Discovering the gene is a success in itself. But, transferring the Bph18 gene and the Bph18 gene alone from indica to japonica is yet another large hurdle to jump.
“Japonica rice has a narrow gene pool so it has a limited reservoir of resistance genes,” Dr. Jena related. “Indica rice, on the other hand, has a very wide gene pool.” He initially got the germplasm, which he developed with Dr. Gurdev S. Khush, as a Robert S. McNamara fellow of the World Bank, by transferring genes from wild rice species. The tricky part is that this gene is from an indica rice (IR65482-7-216-1-2), a rice variety that is popular in tropical countries, and not from the japonica rice greatly preferred by the Koreans.
“So, I thought instead of using the same cultivated rice genes for BPH resistance, let me try a new source of resistance,” Dr. Jena added.

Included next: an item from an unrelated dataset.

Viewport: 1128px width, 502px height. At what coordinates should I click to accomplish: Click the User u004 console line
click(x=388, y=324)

The Korean government provided Dr. Jena with an elite temperate japonica rice variety to improve using Bph18. The government asked him to incorporate the new gene employing DNA marker technology and molecular genotyping in combination with traditional breeding.
Luckily, in 2005, IRRI, in partnership with Japan, completed the rice genome sequence. The vast information from the sequence enabled the team to find the main traits of the new gene, which Dr. Jena identified for BPH resistance. It also helped develop a DNA marker, which will be 100% associated with the BPH resistance trait of the plant. He then introduced Bph18 to the elite japonica variety Junambyeo.

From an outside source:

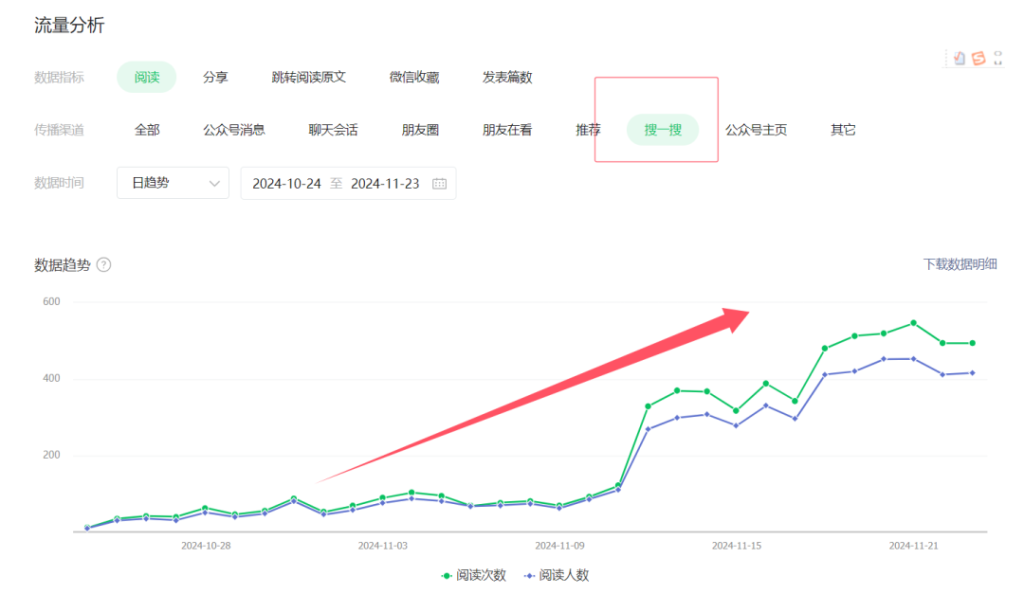Screen dimensions: 1024x594
Task: Select the 跳转阅读原文 metric
Action: point(308,77)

“That gave me the confidence to introduce that resistance gene from indica to their elite japonica variety,“ Dr. Jena mused. “We were able to do it in three backcrosses. We made the selection through DNA analysis to make sure that we were introducing only that resistance gene and not any other undesirable traits from indica rice. We were particular to the given order that everything else should be japonica except for the resistance to BPH.”
A faster way of breeding
“The progress of the work is fast,” said Dr. Jung-Pil Suh, scientist in the Rice Research Division, RDA. “We are very happy. We did three replicated yield trials and the performance of the line in these trials is outstanding. The whole population is uniform with the right panicle size, plant height, good response to fertilizer, and high yield. Most importantly, it has multiple resistance to diseases and BPH.”
Thanks to marker-assisted breeding and background genotyping, the usual 10 to 14 years of conventional breeding can now be completed in 6 years. In the case of Korea, it took only 2 years to identify the kind of rice plant [line IR83261BC3- 3-3-3-B (SR30071BC3-3-3-B)] that is suited for a local adaptability test. Replicated trials in different regions of the country were done in 3 years.
In other words, it took Dr. Jena and his Korean team of scientists only 5 years to breed and release a new rice variety, ANMI, which is a Korean word for safe and delicious rice. Officially released in South Korea on 6 December 2010, ANMI is highly resistant to BPH, blast, bacterial blight, and cold stress. This variety is also high yielding, very palatable, and looks glossy with a stickiness that is just right.
Dr. Suh is quick to add, “ANMI will greatly contribute to rice farmers who are engaged in eco-friendly farming. Because this new variety can fight insects, there will be fewer pesticides in the air. Plus, it provides stable cultivation because of its multidisease and multiinsect resistance.”
Fulfillment spelled out
“I felt fulfilled with the discovery of the gene and the release of the ANMI rice variety in South Korea,” Dr. Jena stated. “That’s why I am thankful to IRRI Director General Robert S. Zeigler and my colleagues in both IRRI and Korea. I am confident that ANMI will solve the four major rice problems not only in South Korea but also in other parts of the world. I can say that this is a legacy that I can be proud of and I am sure my colleagues will say the same.”